Si los fabricaran de uno en uno de principio a fin, partiendo de un molde hecho, cada muñeco les llevaría en torno a una semana, pero al trabajar en serie tardan unos dos meses en fabricar entre 60 y 80. “Tenemos lista de espera hasta agosto”, advierte Cristina, mientras Álvaro Fraile envuelve un muñeco en un empapador y lo introduce en su caja junto con un neceser, un jabón, un chupete, un pañal y una pequeña toalla, además de las instrucciones y el certificado de autenticidad, “que no cartilla de nacimiento, ¿eh?, porque esto no nace ni se adopta. Esto se fabrica y se vende”, subraya Cristina, que ahora trabaja en réplicas de perros para un parque temático de Panamá y tiene en mente realizar monos o gatos egipcios e incluso bustos de personas reales. “Yo quiero hacer mi clon y cuando sea vieja, decir: Mira, hijo, yo era así”, dice Cristina. “Yo tenía que habérmelo hecho un pelín antes”, contesta entre risas Micky.

“Si quisiera, tendría otro hijo” Olaia Merino ha acudido al taller, acompañada de su marido y su hija Haizea, para recoger la última joyita de su colección, una muñeca de mirada profunda y coletitas respingonas que tendrá que hacerse hueco entre su más de medio centenar de ejemplares. “Tengo 50 de vinilo y 9 de silicona. Mi preferida es una negrita de Babyclon. Se llama Luna y es mi niña. Si me tuviese que deshacer de todos, me quedaría con esa. Para mí es sagrada, no me preguntes por qué”, confiesa esta vecina de Arrasate, que se inició en esta afición a raíz de una enfermedad. “Me dijeron que hiciera algo manual y, como me gustan los muñecos, me apunté a un curso para hacer bebés de vinilo. Me transmiten amor, yo lo hago con cariño y me gusta”, relata.

Olaia no es la única a las que estos muñecos han resultado de ayuda. De hecho, ella misma ha vendido un ejemplar de vinilo para una persona enferma. “Me lo pidió un doctor para una señora de 90 años que tenía Alzheimer. La señora lloraba de la emoción de tener un bebé para ella y no es porque no tenga hijos. Tiene hijos y nietos, pero es un entretenimiento, le sirve de terapia”, dice.

Olaia tiene ahora entre manos unos gemelos de vinilo. “Compro el kit, que trae la cabeza, las piernas y los brazos, y le voy dando capas de pintura. Cada dos capas, al horno. Tiene muchísimo trabajo, hay que pintar la piel, las venas, injertar el pelo uno a uno con una aguja, hacer el cuerpo, meterle el relleno...”, detalla esta coleccionista, que acaba de hacer un curso para aprender a pintar modelos de silicona. “Con estos la gene flipa”, reconoce.

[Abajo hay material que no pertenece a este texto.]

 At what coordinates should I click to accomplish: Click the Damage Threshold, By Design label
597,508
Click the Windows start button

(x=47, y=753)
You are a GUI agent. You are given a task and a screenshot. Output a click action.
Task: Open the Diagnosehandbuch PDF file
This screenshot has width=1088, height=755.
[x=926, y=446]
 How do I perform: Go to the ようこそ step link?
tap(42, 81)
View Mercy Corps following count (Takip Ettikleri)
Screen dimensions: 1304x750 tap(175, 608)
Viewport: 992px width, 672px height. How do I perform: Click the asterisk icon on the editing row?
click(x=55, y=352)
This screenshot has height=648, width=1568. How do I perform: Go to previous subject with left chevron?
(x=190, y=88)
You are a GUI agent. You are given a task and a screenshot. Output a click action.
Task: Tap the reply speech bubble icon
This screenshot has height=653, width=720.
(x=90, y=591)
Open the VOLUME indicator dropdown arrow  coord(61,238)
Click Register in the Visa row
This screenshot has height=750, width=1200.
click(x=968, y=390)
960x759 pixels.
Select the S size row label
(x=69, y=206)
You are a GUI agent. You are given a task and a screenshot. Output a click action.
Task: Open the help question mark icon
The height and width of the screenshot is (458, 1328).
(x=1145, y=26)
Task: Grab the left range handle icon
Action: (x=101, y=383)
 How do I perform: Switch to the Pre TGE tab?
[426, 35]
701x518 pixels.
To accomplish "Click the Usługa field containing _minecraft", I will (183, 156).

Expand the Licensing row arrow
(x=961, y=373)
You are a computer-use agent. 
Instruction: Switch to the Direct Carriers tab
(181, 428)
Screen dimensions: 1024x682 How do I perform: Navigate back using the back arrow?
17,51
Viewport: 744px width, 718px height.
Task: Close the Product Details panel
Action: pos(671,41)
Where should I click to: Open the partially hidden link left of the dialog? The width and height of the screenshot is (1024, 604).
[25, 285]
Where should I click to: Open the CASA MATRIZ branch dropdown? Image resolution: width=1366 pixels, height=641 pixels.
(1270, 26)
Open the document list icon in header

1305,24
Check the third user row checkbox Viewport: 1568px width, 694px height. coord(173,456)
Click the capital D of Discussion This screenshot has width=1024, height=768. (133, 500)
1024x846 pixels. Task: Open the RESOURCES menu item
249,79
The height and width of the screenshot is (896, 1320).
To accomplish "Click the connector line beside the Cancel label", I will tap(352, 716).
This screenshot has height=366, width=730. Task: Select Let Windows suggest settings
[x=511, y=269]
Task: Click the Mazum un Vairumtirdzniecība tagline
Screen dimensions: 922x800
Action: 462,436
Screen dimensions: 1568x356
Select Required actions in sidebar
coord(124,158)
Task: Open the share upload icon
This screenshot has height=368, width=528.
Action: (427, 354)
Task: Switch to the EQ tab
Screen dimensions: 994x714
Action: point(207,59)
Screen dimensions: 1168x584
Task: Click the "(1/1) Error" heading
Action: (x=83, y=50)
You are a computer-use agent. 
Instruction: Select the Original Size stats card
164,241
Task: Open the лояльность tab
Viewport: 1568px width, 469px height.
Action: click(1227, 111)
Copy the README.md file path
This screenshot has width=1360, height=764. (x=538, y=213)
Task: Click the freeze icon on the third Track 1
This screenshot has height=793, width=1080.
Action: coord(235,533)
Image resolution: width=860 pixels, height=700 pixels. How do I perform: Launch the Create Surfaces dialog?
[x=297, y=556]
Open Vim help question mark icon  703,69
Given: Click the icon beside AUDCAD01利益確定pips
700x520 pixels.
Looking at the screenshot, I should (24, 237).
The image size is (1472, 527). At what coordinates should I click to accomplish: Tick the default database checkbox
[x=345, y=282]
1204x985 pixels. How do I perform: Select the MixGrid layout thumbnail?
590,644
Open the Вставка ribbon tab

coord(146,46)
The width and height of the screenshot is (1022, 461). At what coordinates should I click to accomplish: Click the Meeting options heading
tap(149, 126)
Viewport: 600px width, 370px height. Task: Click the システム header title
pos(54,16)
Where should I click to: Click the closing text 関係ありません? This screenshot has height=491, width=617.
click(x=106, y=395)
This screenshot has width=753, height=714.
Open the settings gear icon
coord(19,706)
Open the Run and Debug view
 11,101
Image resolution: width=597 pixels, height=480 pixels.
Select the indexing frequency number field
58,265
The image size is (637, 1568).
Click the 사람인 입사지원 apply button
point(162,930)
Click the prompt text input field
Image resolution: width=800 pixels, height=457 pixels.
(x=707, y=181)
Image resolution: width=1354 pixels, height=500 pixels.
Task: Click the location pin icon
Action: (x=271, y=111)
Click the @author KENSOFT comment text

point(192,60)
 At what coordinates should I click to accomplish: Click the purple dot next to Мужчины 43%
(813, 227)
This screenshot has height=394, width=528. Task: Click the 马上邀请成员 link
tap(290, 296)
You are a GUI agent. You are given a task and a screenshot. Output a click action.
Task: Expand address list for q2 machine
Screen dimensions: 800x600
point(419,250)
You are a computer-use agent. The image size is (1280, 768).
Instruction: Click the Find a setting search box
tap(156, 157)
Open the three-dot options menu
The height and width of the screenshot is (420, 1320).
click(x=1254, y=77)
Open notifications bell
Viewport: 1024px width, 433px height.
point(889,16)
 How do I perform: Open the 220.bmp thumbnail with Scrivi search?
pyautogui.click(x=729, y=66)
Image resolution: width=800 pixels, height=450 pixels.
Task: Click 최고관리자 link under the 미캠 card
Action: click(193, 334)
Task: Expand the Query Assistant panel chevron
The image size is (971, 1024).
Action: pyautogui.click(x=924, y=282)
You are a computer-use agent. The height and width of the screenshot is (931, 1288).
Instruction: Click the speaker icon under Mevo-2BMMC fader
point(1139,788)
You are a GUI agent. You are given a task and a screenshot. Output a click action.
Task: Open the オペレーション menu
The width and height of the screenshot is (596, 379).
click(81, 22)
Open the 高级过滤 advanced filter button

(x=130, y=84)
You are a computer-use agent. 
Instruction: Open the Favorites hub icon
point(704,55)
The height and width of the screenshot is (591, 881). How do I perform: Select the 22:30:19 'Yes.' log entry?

Cristina, la alma mater de estas criaturas sin carne ni hueso, estima que aproximadamente “el 30% de la clientela son madres o abuelos que se juntan y compran los muñecos para las crías. El otro porcentaje suelen ser mujeres, la mayoría coleccionistas”. En este último perfil encaja Olaia, una apasionada de los reborn que hacen las delicias de su hija de 5 años, que es la que les suele poner los nombres. “Normalmente no los saco a la calle, salvo algún día que la niña quiere llevar alguno al parque. Imagínate lo que presume. ¿Qué niño tiene un muñeco de esos? A veces les cambiamos de ropa o le da el biberón a alguno porque le hace gracia que haga pipí, pero luego me los respeta, sabe que no son juguetes, que tienen muchísimo trabajo”, aclara. A su marido, que aguarda pacientemente mientras ella saluda al personal del taller, “como mucho” le suele pedir opinión sobre el color de ojos o pelo de los muñecos en los que trabaja y que dentro de un mes expondrá en una feria.

Consciente de que muchos creen que las mujeres que compran estos muñecos los tratan como si fueran bebés de verdad, Olaia pone todo su énfasis en aclarar que ella “ni los saca de paseo en un carro ni les está todo el día mirando o cogiendo, como sacaron en ese programa de televisión”. “Es un hobby y a mí hacerlos me da vida porque me distrae. Yo colecciono muñecos porque me gustan, pero es como el que colecciona otra cosa. Yo tengo a mi hija. Si quisiera, podría tener otro hijo. No tengo necesidad de tener muñecos. Es la imagen que quisieron dar en su momento y ya está”.